Appellant complains particularly of regulations Nos. 3 and 4. Regulation No. 4 requires all taxicabs to be equipped with a practicable standard fare-registering device, or instrument, commonly known as a taximeter, that will measure the distance traveled by the vehicle, to which it is attached, and record, by figures or design, the fare determined or charged in dollars or cents, pursuant to such measure of distance or record of time. Regulation No. 3 provides that all fares shall be computed and determined on a mileage basis, plus waiting time, and recorded on a taximeter, and that no operator shall charge, or attempt to charge, any passenger a greater rate of fare than that to which the taxicab is entitled. It is a matter of common knowledge that taxicabs generally are equipped with taximeters, and that they are necessary to prevent persons or passengers using these taxicabs from being overcharged; that they may know exactly the charge for which they are liable, and not left to the mercy of any driver or operator of such vehicle. We think the regulations are reasonable, are not arbitrary, and are not confiscatory. In fact, most reputable taxicab companies have voluntarily, without requirement, installed taximeters in their cabs as a protection to the public and to the owners.

The Yellow Cab & Baggage Company and the other tax*148icab companies that joined with it in the application to the railway commission, together with the intervener, have filed a cross-appeal, because of the refusal or failure of the commission to fix a minimum fare for taxicabs. It is said that the commission refused or failed so to do because of section 75-1001, Comp. St. 1929, which provides: “No public body in this state authorized to fix rates for the service of any public utility shall establish other than maximum rates, and any minimum rate established by said body shall be deemed null and void.” Upon the one hand, it is contended that said section is specific legislation and prevents the railway commission from adopting any order or regulation fixing minimum fares.

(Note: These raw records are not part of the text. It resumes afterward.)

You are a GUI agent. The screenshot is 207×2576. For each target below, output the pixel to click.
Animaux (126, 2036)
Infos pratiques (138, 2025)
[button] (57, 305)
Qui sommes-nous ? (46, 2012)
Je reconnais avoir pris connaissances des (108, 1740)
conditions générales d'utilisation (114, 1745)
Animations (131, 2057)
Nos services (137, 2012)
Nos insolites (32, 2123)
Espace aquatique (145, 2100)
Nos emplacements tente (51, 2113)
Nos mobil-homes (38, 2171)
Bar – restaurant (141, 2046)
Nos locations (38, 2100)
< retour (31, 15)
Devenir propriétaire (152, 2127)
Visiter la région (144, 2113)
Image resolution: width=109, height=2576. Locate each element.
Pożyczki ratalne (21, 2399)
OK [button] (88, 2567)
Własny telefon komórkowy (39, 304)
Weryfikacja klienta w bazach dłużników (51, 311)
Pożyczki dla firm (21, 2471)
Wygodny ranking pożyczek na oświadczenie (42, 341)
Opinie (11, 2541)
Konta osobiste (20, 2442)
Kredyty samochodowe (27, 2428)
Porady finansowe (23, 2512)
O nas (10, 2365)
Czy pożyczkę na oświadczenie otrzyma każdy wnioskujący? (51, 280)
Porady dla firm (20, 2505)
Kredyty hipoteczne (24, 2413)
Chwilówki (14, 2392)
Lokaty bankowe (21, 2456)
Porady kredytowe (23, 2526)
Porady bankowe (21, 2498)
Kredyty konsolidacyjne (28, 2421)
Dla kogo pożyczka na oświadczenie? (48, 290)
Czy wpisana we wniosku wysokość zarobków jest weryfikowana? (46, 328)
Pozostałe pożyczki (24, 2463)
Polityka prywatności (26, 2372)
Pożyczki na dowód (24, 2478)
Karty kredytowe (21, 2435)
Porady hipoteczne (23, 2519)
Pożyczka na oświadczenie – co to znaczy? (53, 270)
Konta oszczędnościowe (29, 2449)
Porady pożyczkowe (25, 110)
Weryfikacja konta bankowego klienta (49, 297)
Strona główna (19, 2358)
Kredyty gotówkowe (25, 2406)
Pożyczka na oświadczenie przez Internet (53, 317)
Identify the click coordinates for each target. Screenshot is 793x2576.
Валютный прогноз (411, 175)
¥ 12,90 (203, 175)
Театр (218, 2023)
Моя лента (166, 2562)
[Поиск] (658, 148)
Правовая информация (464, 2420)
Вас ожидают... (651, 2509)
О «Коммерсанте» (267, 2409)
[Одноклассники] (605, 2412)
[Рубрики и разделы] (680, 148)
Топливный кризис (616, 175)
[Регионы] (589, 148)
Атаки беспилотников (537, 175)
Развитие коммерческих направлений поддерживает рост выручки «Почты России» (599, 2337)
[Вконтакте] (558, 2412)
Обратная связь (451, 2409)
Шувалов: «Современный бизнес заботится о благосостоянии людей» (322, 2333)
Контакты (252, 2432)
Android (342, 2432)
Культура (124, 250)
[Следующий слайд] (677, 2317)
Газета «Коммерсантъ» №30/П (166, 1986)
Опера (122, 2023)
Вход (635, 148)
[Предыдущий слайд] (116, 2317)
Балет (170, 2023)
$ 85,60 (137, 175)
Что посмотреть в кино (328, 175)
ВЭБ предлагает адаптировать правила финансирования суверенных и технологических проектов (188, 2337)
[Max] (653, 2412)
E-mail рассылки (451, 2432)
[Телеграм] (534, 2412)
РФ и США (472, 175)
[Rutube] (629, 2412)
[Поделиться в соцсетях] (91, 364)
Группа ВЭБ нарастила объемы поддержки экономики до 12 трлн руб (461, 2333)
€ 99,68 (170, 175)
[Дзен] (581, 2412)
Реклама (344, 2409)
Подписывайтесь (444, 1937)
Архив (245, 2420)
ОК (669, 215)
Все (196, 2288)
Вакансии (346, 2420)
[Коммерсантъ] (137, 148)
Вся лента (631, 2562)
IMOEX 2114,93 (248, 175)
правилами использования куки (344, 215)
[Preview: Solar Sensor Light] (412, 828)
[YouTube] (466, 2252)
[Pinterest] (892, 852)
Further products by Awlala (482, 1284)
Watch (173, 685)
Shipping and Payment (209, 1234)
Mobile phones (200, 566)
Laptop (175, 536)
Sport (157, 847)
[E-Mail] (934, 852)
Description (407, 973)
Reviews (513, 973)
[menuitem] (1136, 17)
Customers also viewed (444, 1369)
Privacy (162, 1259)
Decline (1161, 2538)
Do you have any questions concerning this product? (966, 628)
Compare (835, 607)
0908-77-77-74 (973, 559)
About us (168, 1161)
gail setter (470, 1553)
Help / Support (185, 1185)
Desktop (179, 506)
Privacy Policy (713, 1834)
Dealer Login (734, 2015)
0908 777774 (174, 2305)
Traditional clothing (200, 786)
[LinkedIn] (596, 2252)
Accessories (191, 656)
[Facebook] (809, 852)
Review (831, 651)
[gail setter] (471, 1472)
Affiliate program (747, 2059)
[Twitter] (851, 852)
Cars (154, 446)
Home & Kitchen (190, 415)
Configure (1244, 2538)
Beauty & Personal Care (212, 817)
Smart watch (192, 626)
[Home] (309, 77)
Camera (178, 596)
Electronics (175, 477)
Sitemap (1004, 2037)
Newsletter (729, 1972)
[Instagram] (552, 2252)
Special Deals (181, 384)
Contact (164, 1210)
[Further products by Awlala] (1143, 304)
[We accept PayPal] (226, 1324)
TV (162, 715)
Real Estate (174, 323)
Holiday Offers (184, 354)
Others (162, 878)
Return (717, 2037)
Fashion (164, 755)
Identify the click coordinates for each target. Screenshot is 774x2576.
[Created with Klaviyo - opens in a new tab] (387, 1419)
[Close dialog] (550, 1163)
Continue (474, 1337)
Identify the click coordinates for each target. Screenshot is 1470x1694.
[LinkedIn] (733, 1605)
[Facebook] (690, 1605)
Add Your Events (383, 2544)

On the other hand, it is contended that the statute is not specific legislation, within the meaning of the constitutional amendment, and in no way affects the power of the commission to adopt a rule or regulation providing for minimum fares.

It is unnecessary to pass upon the validity of the statute or its effect. If, without the statute, the commission did not deem it proper or wise to enact a rule fixing a minimum fare, that was a matter for it to determine. It would be, in effect, a legislative act of the commission, and failure to adopt a legislative act is not a subject for review by the court. We find no merit in the cross-appeal.

It follows that the order of the railway commission, in so far as involved in this appeal and passed upon in the opinion, is right and is

Affirmed.

Paine, J., dissents.





Concurrence Opinion

Eberly, J.,

concurring separately.

I concur in the result and the statement of the law as set forth in the syllabus, but do not agree with the views expressed by the learned author of the- opinion on the subject of the powers of metropolitan cities as defined and conferred by charter, and which, in the absence of affirmative action on any particular subject involved by *149the state railway commission, might be lawfully exercised by such city.

I am in harmony with the view that these grants of power to the municipality are general in their nature, may not be deemed “specific legislation” in the. constitutional sense of that term, and must be now regarded as expressly subject and subordinate to rules and regulations of the state railway commission lawfully adopted within the scope of its constitutional powers.